Personal information
- Born: August 14, 1952 (age 73) Bonham, Texas, U.S.
- Listed height: 5 ft 11 in (1.80 m)
- Listed weight: 178 lb (81 kg)

Career information
- High school: Bonham (Texas)
- College: Oklahoma
- NFL draft: 1974: 4th round, 85th overall pick

Career history
- Southern California Sun (1974); New England Patriots (1975); Tampa Bay Buccaneers (1976)*;
- * Offseason or practice squad member only
- Stats at Pro Football Reference

= Durwood Keeton =

American football player (born 1952)

Durwood Lee Keeton (born August 14, 1952) is an American former professional football defensive back who played one season with the New England Patriots of the National Football League (NFL). He was selected by the St. Louis Cardinals in the fourth round of the 1974 NFL draft. He played college football at Navarro College and the University of Oklahoma. He was also a member of the Southern California Sun and Tampa Bay Buccaneers.

==Early life==
Keeton attended Bonham High School in Bonham, Texas.

==College career==
Keeton played for the Navarro Bulldogs of Navarro College from 1970 to 1971.
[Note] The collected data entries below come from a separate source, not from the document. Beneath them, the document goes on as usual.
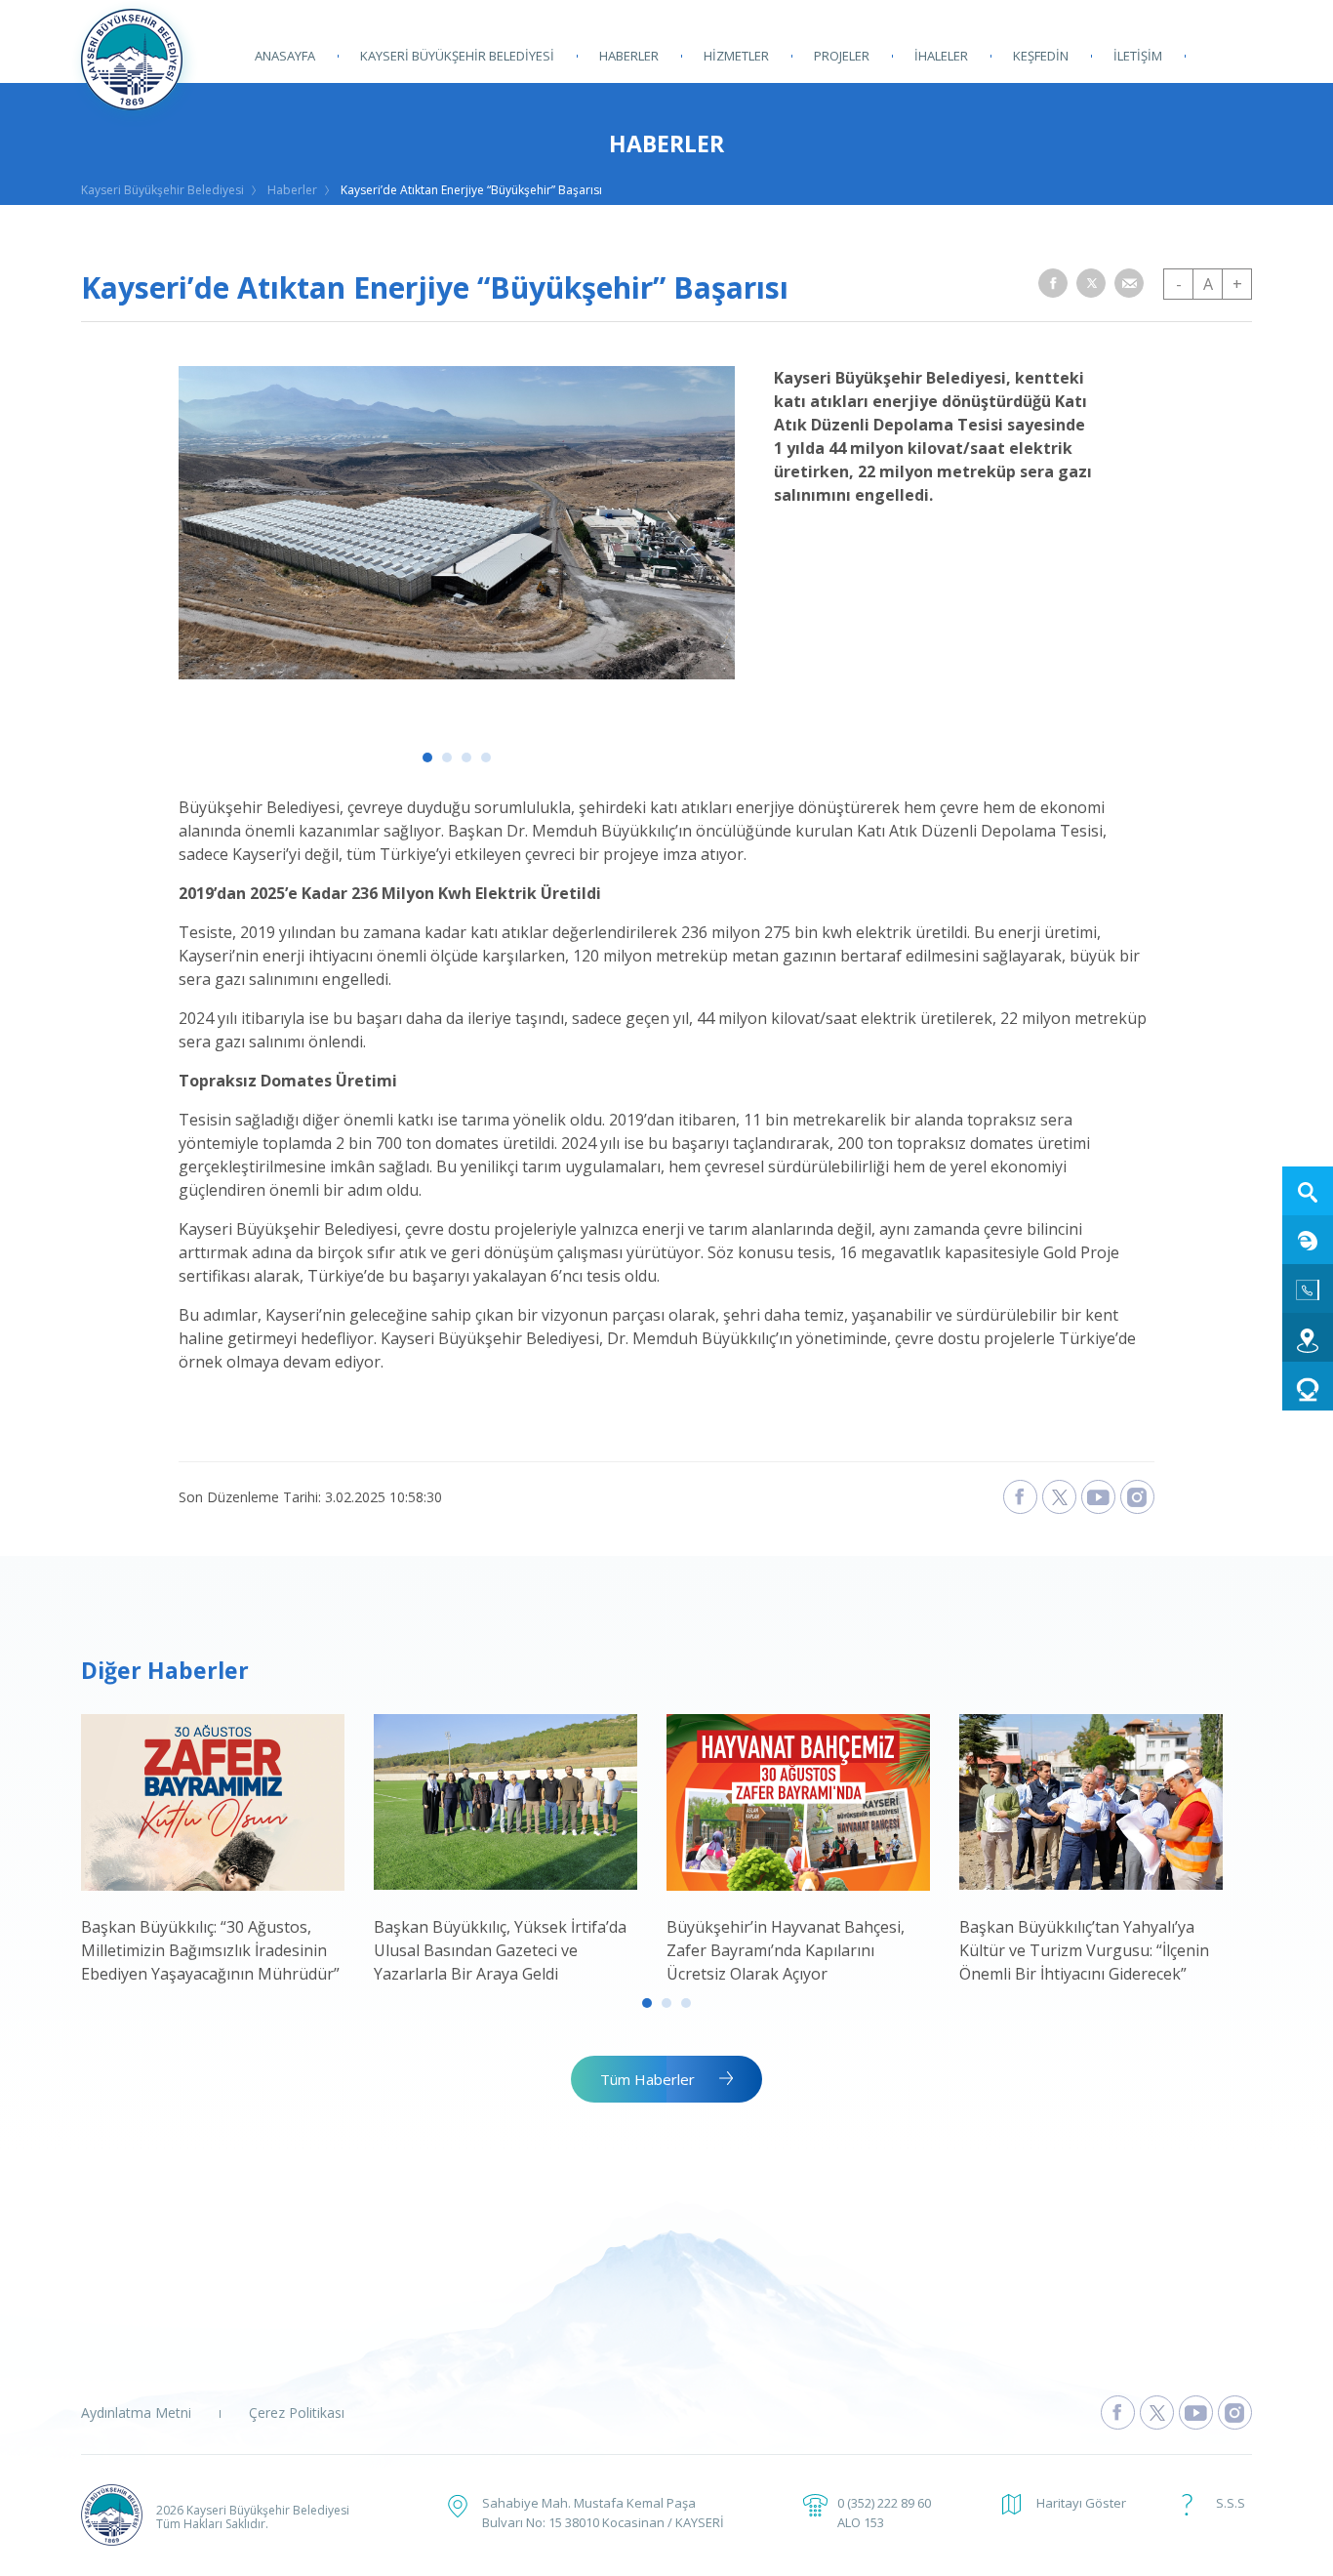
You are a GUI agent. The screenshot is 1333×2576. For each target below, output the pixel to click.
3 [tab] (466, 757)
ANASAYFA (285, 55)
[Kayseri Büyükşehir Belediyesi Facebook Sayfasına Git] (1118, 2412)
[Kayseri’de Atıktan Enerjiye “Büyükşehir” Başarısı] (457, 673)
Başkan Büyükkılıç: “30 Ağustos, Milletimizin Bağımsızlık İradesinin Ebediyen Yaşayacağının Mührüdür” (210, 1950)
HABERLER (629, 55)
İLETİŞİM (1137, 55)
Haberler (292, 190)
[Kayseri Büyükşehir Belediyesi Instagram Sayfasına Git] (1235, 2412)
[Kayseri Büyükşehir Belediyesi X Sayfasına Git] (1157, 2412)
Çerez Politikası (296, 2412)
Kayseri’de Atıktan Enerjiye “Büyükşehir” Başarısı (471, 190)
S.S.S (1230, 2503)
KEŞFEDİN (1041, 55)
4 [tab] (486, 757)
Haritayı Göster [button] (1081, 2503)
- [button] (1179, 284)
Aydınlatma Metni (136, 2412)
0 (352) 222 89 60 (884, 2503)
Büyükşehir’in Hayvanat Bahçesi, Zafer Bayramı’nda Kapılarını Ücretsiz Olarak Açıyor (785, 1950)
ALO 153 (860, 2522)
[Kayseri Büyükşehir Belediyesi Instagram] (1137, 1497)
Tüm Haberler (647, 2079)
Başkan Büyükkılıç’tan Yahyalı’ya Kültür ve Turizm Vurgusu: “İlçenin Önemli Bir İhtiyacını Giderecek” (1084, 1950)
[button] (1053, 283)
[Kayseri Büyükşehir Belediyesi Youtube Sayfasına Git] (1196, 2412)
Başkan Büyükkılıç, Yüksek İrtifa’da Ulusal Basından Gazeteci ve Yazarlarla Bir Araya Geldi (500, 1950)
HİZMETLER (736, 55)
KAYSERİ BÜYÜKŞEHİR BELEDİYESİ (457, 55)
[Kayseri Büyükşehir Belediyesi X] (1059, 1497)
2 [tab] (447, 757)
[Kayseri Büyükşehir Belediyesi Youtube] (1098, 1497)
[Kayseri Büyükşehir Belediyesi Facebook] (1020, 1497)
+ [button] (1237, 284)
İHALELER (941, 55)
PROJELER (841, 55)
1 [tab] (427, 757)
Keeton transferred to play for the Oklahoma Sooners of the University of Oklahoma from 1972 to 1973. He earned All-Big Eight honors while also playing in the Blue–Gray and Senior Bowl games.

==Professional career==
Keeton was selected by the St. Louis Cardinals in the fourth round with the 85th overall pick in the 1974 NFL draft.

Keeton played for the Southern California Sun of the World Football League in 1974, returning one interception for a touchdown.

Keeton played in twelve games for the New England Patriots during the 1975 season.

Keeton was drafted by the Tampa Bay Buccaneers in the 1976 NFL expansion draft. He was released by the team during training camp.